Recruitment is changing, especially as it relates to sourcing. It is still amazing to me that there are still many out there who think that a sourcer is a junior recruiter or that sourcing is an entry point into recruitment. But the truth of the matter is that sourcing is a highly specialized field. I compare it to playing chess, you can learn the basics of chess in an evening, but mastering the strategies may take years.
Sourcing requires heightened research skills and abilities, anyone can type keywords into a search engine but finding your needle in a haystack (especially when the internet is estimated to have over 500 billion documents; that is a huge haystack) takes real talent. Sourcers are also uniquely positioned to find and “pre-close” prospects before they even become candidates.
But it seems that most everyone is missing the point, there is a wave of automation tools of different flavors appearing in the recruiting landscape. Sourcers and recruiters alike become experts on the use of these tools not sourcing specialist. The continued pressure to reduce costs, the pressure to compete in global markets along with the pressure to beat the competition is keeping us from the real strategies needed for our companies’ survival.

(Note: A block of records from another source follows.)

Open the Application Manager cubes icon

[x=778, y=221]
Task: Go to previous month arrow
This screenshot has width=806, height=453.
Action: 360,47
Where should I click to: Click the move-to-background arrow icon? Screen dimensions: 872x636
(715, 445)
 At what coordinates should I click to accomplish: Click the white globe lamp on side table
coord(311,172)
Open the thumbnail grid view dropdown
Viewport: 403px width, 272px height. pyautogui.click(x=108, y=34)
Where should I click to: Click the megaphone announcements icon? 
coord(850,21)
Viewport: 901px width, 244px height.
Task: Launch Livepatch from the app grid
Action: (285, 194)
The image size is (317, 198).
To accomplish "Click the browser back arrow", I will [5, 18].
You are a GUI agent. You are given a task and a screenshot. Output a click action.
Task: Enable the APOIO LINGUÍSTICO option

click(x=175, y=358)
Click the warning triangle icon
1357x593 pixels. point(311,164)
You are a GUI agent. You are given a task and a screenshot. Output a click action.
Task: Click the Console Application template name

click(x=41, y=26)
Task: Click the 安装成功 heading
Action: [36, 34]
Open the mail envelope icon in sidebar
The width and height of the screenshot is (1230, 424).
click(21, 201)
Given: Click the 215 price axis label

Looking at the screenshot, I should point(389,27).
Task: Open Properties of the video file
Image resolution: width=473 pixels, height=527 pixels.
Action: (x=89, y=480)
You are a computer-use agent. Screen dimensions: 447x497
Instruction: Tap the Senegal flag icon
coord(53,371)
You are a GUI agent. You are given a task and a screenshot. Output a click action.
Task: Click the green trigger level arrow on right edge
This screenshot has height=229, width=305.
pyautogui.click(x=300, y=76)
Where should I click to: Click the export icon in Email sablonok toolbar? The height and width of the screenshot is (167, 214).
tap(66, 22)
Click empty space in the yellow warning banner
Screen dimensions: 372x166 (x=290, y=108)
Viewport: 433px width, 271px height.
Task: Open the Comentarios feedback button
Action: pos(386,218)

Recruiters and sourcers continue to rely on inadequate and fragmented procedures to scour their databases and contact management system to find and identify prospective candidates. Most companies don’t have disciplined and formal sourcing methods for their most critical needs, let alone specific written formal sourcing procedures or strategies to be used consistently across the company.
If we focus on developing only sourcing expertise without implementing formal strategic sourcing processes we cannot produce a transformation in our sourcing effectiveness as a whole. We can’t ignore the basic strategic sourcing principles as we develop key sourcing systems. Without the proper foundation we have nothing more that an inadequate web of spreadsheets and tasks that direct sourcers and recruiters as to diminish productivity and stretch the sourcing cycle.